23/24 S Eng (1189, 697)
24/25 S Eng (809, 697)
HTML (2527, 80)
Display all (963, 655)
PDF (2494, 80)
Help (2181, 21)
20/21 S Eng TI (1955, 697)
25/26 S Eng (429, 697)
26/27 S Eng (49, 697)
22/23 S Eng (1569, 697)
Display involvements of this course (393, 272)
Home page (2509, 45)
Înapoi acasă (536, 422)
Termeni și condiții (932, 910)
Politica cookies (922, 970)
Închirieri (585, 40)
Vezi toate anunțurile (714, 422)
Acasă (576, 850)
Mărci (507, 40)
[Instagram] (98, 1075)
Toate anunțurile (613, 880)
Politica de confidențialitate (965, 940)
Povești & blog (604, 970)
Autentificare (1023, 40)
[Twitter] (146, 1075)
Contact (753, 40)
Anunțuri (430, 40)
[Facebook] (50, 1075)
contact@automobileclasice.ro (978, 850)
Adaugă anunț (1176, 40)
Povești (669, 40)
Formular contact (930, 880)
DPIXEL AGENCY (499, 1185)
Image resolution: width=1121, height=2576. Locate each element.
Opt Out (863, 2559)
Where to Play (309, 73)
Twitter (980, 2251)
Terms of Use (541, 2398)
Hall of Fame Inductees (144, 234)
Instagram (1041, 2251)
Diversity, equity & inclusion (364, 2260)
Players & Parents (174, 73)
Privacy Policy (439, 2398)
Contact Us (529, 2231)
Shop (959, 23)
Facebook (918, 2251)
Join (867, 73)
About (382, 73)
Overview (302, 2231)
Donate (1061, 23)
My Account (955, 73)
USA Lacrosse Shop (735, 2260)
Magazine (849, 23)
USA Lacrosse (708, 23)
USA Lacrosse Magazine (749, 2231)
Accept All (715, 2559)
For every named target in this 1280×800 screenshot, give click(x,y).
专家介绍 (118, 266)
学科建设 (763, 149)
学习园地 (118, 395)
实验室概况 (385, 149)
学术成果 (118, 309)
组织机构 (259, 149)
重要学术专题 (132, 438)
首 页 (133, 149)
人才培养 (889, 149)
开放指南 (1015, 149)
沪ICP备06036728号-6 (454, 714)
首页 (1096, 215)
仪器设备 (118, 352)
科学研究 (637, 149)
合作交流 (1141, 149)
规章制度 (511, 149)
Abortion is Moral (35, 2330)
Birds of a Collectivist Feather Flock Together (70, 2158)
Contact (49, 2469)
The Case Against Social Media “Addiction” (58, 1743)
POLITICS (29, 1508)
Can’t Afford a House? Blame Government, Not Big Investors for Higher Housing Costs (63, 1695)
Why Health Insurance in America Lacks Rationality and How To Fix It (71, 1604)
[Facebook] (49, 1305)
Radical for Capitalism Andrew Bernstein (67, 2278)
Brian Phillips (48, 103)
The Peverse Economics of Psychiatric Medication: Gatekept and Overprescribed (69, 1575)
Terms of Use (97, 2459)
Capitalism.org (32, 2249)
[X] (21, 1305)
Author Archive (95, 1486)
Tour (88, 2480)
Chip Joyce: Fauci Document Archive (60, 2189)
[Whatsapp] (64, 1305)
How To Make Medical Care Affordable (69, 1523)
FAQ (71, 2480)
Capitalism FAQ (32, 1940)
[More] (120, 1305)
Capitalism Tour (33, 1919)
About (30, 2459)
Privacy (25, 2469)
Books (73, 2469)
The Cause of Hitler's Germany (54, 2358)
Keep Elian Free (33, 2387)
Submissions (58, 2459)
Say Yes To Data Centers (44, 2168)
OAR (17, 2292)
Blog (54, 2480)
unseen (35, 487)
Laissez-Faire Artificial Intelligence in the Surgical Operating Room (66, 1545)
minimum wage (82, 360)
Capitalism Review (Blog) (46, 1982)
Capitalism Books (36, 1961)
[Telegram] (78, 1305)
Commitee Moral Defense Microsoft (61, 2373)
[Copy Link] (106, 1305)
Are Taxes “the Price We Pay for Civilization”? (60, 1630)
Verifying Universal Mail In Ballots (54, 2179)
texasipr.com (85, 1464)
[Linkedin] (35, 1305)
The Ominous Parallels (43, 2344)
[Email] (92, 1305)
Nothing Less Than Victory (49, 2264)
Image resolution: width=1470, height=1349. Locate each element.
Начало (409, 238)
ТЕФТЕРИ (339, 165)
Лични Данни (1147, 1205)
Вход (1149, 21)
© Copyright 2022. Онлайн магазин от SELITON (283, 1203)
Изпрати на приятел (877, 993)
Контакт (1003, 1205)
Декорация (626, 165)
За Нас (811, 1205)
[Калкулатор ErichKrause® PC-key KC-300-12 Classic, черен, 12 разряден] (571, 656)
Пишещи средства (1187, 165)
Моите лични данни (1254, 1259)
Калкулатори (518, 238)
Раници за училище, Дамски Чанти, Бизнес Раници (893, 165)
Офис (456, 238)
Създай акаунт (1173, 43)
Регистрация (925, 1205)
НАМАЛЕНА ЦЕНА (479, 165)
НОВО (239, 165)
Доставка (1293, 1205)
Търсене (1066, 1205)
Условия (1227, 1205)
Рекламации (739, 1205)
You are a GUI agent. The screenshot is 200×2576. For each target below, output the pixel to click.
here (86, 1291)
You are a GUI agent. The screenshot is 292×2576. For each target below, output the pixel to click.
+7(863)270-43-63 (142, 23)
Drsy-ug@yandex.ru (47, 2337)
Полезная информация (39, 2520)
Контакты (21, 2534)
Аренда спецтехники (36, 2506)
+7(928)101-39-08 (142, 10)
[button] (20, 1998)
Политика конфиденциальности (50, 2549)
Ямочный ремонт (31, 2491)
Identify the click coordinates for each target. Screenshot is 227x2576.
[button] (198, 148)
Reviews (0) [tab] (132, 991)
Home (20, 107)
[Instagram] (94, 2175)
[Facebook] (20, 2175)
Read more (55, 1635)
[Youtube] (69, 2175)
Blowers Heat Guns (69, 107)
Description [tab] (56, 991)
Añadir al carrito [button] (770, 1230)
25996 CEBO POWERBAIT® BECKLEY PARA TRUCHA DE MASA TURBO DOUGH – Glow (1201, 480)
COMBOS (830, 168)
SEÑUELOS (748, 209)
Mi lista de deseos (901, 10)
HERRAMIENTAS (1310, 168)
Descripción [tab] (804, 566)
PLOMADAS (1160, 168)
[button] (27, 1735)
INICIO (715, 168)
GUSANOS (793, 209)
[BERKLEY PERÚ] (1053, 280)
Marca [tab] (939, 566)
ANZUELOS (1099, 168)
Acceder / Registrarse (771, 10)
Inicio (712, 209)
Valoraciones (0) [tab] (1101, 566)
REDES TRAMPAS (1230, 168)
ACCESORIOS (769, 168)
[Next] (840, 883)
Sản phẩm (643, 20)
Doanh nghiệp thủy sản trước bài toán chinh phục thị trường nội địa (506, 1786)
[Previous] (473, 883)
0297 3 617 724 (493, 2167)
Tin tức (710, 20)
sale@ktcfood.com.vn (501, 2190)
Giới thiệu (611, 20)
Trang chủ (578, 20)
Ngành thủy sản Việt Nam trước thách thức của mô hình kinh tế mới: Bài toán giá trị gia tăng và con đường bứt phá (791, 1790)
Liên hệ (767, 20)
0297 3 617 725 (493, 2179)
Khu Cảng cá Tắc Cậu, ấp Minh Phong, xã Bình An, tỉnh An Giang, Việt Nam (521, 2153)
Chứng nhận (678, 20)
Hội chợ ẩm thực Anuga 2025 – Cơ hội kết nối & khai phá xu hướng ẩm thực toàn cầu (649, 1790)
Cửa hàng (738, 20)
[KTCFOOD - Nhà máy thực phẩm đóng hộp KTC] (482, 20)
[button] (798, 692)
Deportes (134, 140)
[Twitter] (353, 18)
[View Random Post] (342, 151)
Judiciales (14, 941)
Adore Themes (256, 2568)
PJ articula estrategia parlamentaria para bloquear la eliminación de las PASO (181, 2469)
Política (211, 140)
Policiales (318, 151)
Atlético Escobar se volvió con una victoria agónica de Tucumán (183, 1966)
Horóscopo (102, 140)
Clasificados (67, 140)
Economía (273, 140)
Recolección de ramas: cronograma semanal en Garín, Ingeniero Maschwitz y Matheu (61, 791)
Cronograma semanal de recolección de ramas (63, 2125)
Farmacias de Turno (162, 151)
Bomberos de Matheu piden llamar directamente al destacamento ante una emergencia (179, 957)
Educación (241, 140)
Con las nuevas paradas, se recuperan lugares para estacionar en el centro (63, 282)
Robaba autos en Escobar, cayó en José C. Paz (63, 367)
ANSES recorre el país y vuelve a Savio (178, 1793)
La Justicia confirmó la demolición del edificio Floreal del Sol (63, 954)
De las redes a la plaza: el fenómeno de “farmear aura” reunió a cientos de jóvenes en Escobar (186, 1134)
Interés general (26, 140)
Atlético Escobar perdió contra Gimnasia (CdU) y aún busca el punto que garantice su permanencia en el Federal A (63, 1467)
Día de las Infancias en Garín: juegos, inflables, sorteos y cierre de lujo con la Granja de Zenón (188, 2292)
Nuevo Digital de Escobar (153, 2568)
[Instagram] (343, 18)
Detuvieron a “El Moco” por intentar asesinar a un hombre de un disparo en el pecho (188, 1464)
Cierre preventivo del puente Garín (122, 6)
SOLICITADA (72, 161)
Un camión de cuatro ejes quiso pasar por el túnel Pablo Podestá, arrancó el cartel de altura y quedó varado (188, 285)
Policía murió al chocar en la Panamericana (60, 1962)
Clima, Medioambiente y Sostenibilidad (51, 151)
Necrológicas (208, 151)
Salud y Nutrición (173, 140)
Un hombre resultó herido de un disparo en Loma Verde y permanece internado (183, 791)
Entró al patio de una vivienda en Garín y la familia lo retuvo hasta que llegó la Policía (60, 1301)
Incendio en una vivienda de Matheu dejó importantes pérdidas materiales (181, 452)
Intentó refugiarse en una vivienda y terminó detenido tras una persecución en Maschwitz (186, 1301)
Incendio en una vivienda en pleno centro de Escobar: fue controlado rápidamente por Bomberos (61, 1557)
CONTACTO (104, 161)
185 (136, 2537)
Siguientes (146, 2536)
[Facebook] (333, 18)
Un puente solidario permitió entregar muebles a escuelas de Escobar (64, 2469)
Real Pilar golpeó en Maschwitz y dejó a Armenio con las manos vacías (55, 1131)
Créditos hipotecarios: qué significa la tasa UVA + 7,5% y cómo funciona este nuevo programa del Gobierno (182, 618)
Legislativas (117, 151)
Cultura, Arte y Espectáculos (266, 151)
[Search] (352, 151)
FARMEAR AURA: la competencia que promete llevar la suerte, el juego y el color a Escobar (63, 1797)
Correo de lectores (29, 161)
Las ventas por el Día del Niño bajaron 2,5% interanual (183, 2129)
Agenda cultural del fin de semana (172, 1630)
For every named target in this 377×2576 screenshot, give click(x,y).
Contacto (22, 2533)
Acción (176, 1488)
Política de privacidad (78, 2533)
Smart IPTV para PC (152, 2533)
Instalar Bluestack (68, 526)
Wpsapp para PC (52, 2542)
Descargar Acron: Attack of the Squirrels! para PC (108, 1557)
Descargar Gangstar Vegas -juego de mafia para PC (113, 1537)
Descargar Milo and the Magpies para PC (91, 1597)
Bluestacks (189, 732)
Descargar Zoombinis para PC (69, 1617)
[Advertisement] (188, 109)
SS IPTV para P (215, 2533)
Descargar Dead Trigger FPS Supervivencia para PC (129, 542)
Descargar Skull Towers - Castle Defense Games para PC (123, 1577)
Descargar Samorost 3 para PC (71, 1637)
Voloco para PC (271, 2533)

Your objective — Repeat, word for word, the lines above between the line holding "Калкулатори (518, 238)" and the line holding "Chứng nhận (678, 20)", inclusive; omit everything else.

Exercise result —
Калкулатори (518, 238)
Раници за училище, Дамски Чанти, Бизнес Раници (893, 165)
Офис (456, 238)
Създай акаунт (1173, 43)
Регистрация (925, 1205)
НАМАЛЕНА ЦЕНА (479, 165)
НОВО (239, 165)
Доставка (1293, 1205)
Търсене (1066, 1205)
Условия (1227, 1205)
Рекламации (739, 1205)
You are a GUI agent. The screenshot is 200×2576. For each target below, output the pixel to click.
here (86, 1291)
You are a GUI agent. The screenshot is 292×2576. For each target below, output the pixel to click.
+7(863)270-43-63 (142, 23)
Drsy-ug@yandex.ru (47, 2337)
Полезная информация (39, 2520)
Контакты (21, 2534)
Аренда спецтехники (36, 2506)
+7(928)101-39-08 (142, 10)
[button] (20, 1998)
Политика конфиденциальности (50, 2549)
Ямочный ремонт (31, 2491)
Identify the click coordinates for each target. Screenshot is 227x2576.
[button] (198, 148)
Reviews (0) [tab] (132, 991)
Home (20, 107)
[Instagram] (94, 2175)
[Facebook] (20, 2175)
Read more (55, 1635)
[Youtube] (69, 2175)
Blowers Heat Guns (69, 107)
Description [tab] (56, 991)
Añadir al carrito [button] (770, 1230)
25996 CEBO POWERBAIT® BECKLEY PARA TRUCHA DE MASA TURBO DOUGH – Glow (1201, 480)
COMBOS (830, 168)
SEÑUELOS (748, 209)
Mi lista de deseos (901, 10)
HERRAMIENTAS (1310, 168)
Descripción [tab] (804, 566)
PLOMADAS (1160, 168)
[button] (27, 1735)
INICIO (715, 168)
GUSANOS (793, 209)
[BERKLEY PERÚ] (1053, 280)
Marca [tab] (939, 566)
ANZUELOS (1099, 168)
Acceder / Registrarse (771, 10)
Inicio (712, 209)
Valoraciones (0) [tab] (1101, 566)
REDES TRAMPAS (1230, 168)
ACCESORIOS (769, 168)
[Next] (840, 883)
Sản phẩm (643, 20)
Doanh nghiệp thủy sản trước bài toán chinh phục thị trường nội địa (506, 1786)
[Previous] (473, 883)
0297 3 617 724 (493, 2167)
Tin tức (710, 20)
sale@ktcfood.com.vn (501, 2190)
Giới thiệu (611, 20)
Trang chủ (578, 20)
Ngành thủy sản Việt Nam trước thách thức của mô hình kinh tế mới: Bài toán giá trị gia tăng và con đường bứt phá (791, 1790)
Liên hệ (767, 20)
0297 3 617 725 (493, 2179)
Khu Cảng cá Tắc Cậu, ấp Minh Phong, xã Bình An, tỉnh An Giang, Việt Nam (521, 2153)
Chứng nhận (678, 20)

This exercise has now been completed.